In our case, as the team transitions from a Delivery Team to a Feature Team, the team's focus, composition and process changed.

Ivan Harri's model of Product Team Maturity

Ivan Harri's model of Product Team Maturity explains this transition clearly.

Delivery Team

In the early phase of product development, the focus should be generating a solution or the minimal viable product. Here is the stage where the team requires people who can work with high end uncertainties and deliver a solution that roughly solves the problem. In Ivan Harris's model, this is the delivery team. This team is mainly made up of early-stage "hacker" who hack stuff together and their performance is measured by the outputs. These outputs are usually a set of requirements by a shipping deadline.

At this phase, the team must be laser-focused on the delivery and have the space to push back on requirements that distracts them from that. It is easy for the team to fall prey to the "scope creep" monster. Be careful of "The product would be complete if it has this one more feature". For the team to succeed at this stage, assess each request critically and ask "What happens if we don't have that?" instead.

This was the stage the team was in when there were only 3 engineers. Our top priority is to deliver a minimal set of features at a given deadline. Whenever a request falls outside of that category, it immediately goes into the bin of "distractions", until the product was first "shipped".

Feature Team

Once the initial product has been shipped, or in our case, used nation-wide for the mask distribution exercise, the product team can explore better product-market fit by looking into the "distraction bin". Items in the distraction bin will form user stories in the product backlog, something familiar with agile practitioners. It is also appropriate, at this time, for the team to introduce more formal team governance structure, compliance-related requests and naturally team members of a wider variety of skills.

SupplyAlly GovTech Team Members

In the case of SupplyAlly, we added a few key personnel who took on different roles where original members do not excel in:

  • Imma (Engineer)
  • Zui Young (Product Delivery)
  • Ming (Product Delivery)
  • Barry (Product Delivery)

During this phase, our team starts to deal with more integration work with different systems, more thorough security requirements and a wider variety of use cases. Feature requests from different users, or customers, will also start to stream in.
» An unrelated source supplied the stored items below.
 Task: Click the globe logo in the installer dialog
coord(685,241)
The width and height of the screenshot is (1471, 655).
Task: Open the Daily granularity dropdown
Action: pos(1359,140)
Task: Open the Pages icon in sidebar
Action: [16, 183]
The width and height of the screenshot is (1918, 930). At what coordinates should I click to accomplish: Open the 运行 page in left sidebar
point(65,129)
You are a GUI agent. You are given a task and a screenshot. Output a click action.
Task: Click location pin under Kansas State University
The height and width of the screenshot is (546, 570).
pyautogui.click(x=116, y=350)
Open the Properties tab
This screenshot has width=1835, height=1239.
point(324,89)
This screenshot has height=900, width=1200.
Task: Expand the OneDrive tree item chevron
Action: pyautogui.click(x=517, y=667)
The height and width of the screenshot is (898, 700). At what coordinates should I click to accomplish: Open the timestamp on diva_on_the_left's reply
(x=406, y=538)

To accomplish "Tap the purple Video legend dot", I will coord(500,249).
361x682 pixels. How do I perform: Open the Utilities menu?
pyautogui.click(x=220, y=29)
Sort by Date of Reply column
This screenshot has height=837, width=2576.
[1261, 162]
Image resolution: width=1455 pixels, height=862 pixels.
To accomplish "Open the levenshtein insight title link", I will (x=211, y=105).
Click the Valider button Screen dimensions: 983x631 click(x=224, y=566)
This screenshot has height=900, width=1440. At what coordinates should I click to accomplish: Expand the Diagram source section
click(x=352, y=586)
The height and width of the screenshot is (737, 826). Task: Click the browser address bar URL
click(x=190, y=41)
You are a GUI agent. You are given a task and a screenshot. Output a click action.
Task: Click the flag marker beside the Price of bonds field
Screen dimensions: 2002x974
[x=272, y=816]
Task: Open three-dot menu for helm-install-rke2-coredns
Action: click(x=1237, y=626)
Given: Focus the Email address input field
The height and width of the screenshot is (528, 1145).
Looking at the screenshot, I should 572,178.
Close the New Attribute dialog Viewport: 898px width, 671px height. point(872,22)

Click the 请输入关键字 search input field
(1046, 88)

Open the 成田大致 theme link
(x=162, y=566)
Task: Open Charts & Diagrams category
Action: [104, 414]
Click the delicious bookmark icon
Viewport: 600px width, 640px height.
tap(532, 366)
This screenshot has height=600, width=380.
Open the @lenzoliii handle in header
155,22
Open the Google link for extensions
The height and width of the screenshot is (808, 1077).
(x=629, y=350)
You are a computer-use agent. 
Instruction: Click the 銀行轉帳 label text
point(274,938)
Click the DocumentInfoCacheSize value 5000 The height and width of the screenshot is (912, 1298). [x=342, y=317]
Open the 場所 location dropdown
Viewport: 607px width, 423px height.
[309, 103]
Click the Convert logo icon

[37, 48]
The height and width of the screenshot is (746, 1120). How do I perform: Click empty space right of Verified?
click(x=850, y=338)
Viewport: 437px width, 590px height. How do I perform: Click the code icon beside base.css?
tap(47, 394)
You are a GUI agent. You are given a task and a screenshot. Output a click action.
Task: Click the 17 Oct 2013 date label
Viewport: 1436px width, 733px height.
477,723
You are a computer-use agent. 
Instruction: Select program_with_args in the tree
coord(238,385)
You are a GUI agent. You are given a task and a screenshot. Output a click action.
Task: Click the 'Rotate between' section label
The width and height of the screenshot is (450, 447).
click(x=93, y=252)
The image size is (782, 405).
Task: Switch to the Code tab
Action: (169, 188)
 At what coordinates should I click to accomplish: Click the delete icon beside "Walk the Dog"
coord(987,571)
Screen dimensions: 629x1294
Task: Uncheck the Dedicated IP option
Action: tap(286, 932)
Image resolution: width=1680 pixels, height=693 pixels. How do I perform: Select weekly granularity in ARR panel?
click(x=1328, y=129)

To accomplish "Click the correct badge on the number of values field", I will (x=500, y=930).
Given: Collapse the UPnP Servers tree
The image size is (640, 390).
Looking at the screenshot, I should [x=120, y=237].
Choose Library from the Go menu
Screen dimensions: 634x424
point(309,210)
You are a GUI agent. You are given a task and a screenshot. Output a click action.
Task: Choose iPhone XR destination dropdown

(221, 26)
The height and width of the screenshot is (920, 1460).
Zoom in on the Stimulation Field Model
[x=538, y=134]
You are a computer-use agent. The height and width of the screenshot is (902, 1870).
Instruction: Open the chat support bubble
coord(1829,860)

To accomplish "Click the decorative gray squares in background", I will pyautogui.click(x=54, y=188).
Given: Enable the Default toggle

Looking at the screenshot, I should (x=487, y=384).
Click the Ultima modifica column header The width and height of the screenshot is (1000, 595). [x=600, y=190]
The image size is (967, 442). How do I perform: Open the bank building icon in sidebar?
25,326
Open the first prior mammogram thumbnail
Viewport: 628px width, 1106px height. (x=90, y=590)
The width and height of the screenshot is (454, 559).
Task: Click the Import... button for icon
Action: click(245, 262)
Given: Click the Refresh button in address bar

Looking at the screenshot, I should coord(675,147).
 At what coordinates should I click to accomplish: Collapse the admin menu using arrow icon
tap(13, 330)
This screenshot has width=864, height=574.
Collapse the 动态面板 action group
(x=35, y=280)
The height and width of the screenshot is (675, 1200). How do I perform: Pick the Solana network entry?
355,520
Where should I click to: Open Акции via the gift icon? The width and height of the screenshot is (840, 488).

To succeed from this point on, the team needs a product owner who can prioritize the different features and make tradeoffs between building a generic product which serves a wide range of customers but not have all features or a highly customized product which fits the needs of a smaller set of customers to the T.

Ending Notes

Pause and reflect on your current project for a moment.

Despite the uncertainties the team may have:

  • Have you communicated invariance to your customers (or in our case policy owners)?
  • Has your team communicated and agreed on certainties like designs, contracts, and responsibilities?
  • Is the team crippled by some of the choices of tools?
  • Is your team configured for the level of product maturity?

If any of the answers is no, your team may likely have more room to be more agile.

i We know this because RJ did a live backend deployment while the mask distribution is ongoing.
ii They simply refresh the application. Seb has upgraded this to even allow running applications to upgrade themselves.
iii We do not know the upper bound since we can process the entire population in an hour at that throughput rate.